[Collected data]
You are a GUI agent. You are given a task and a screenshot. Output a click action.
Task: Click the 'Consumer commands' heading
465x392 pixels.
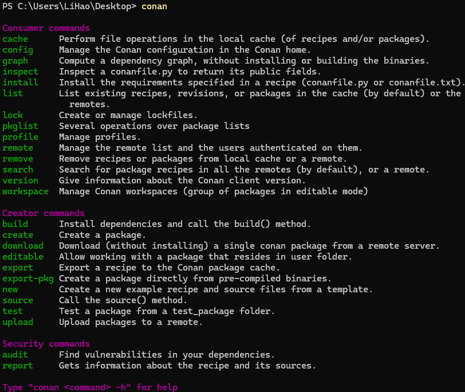pos(46,28)
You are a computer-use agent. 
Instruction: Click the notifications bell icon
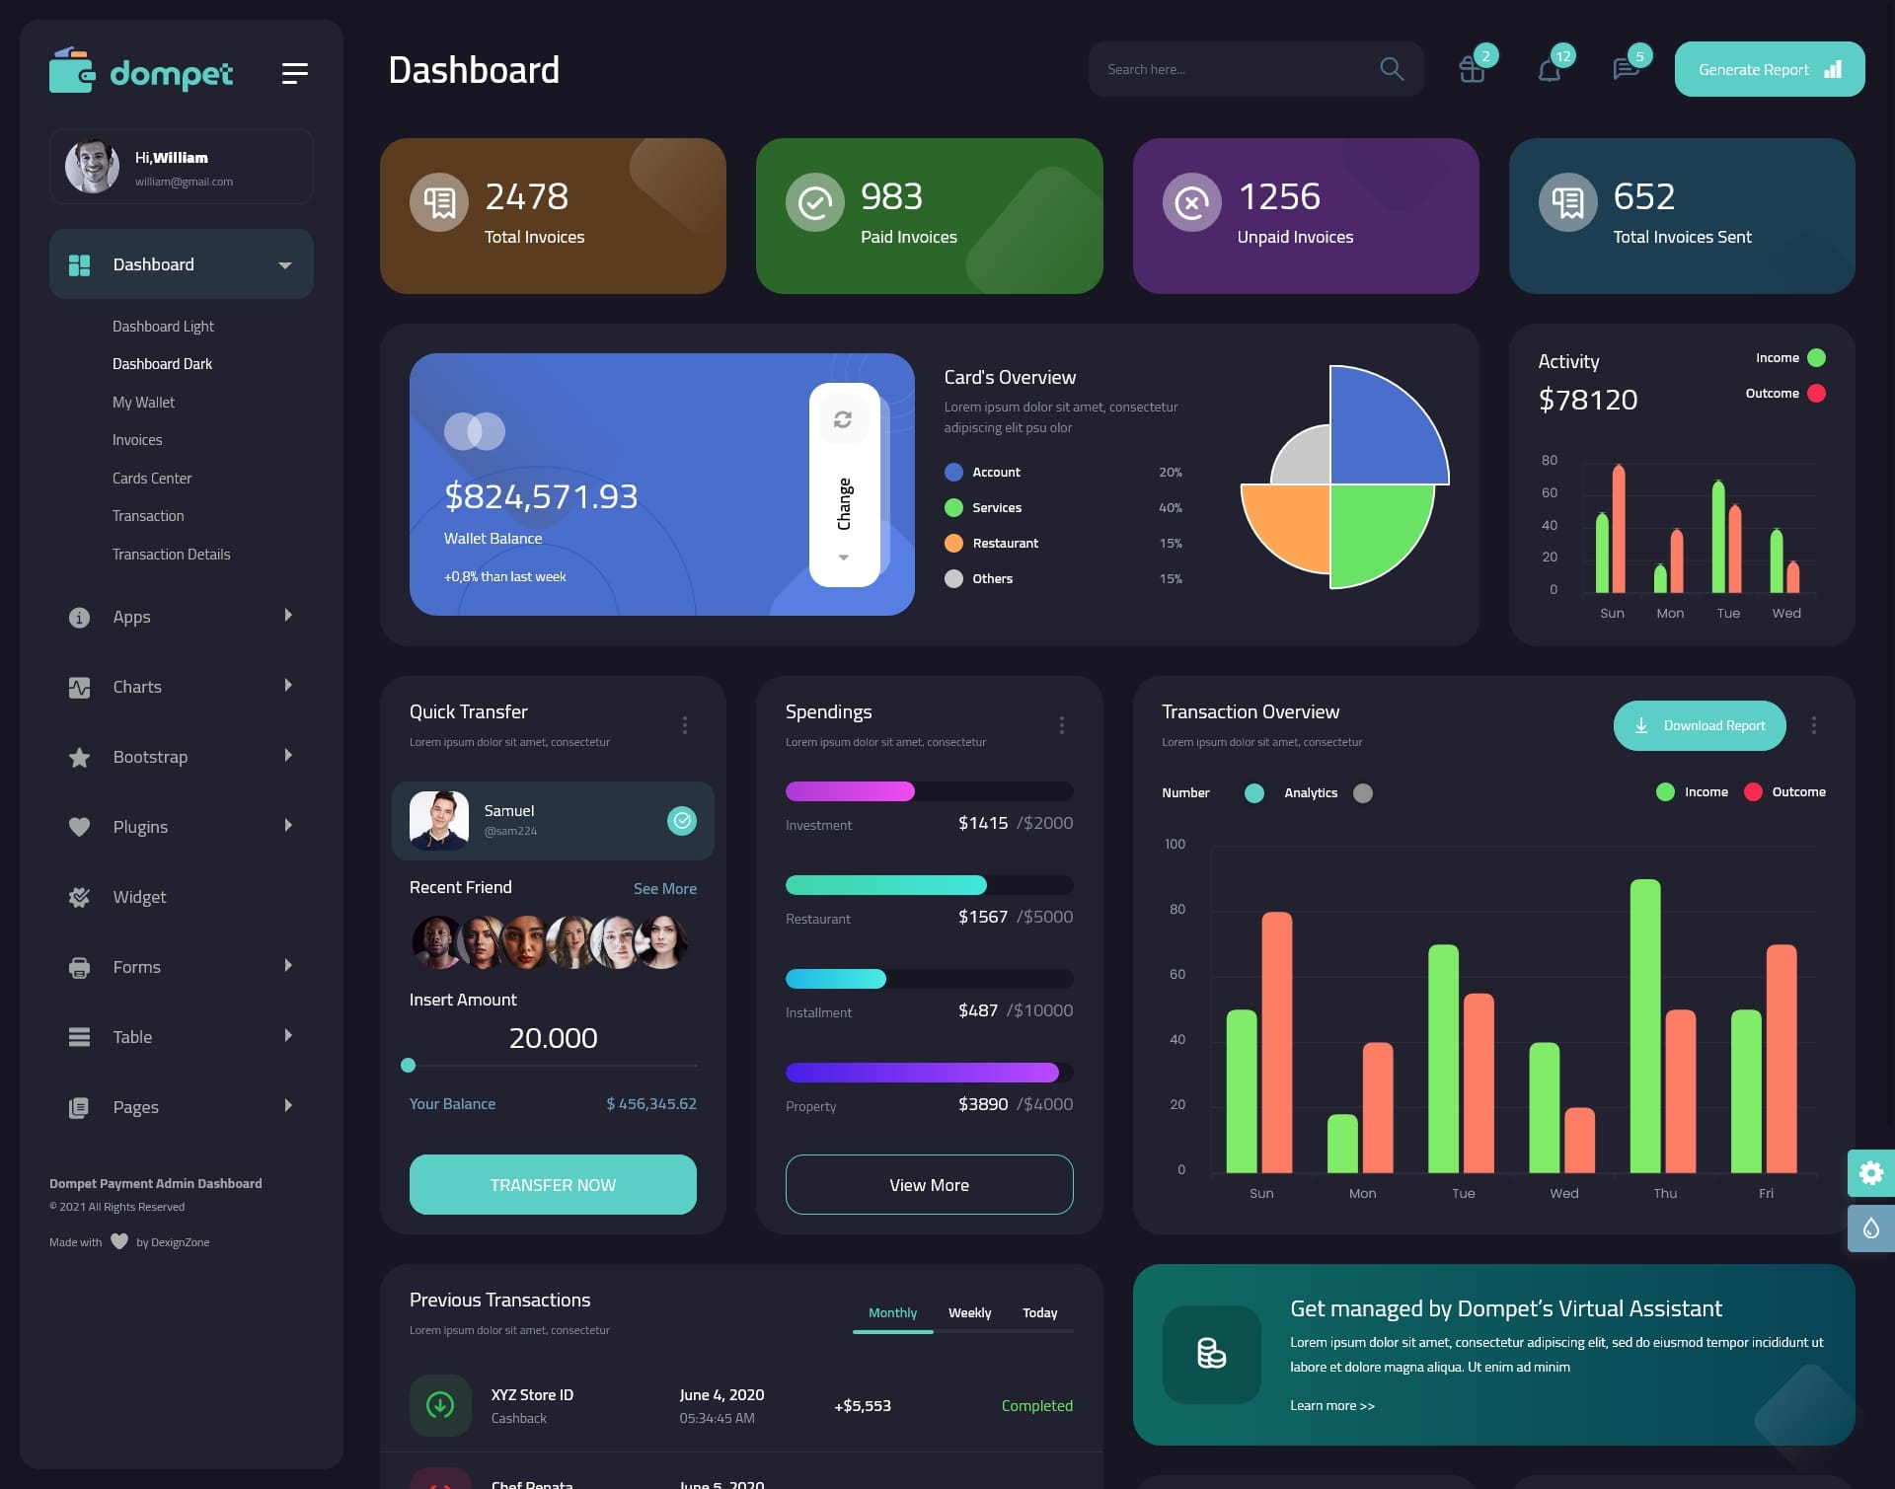coord(1546,69)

What is required:
The word "agent" may appear in several lines of the data; copy every line where it does.

The answer:
You are a GUI agent. You are given a task and a screenshot. Output a click action.
You are a computer-use agent. 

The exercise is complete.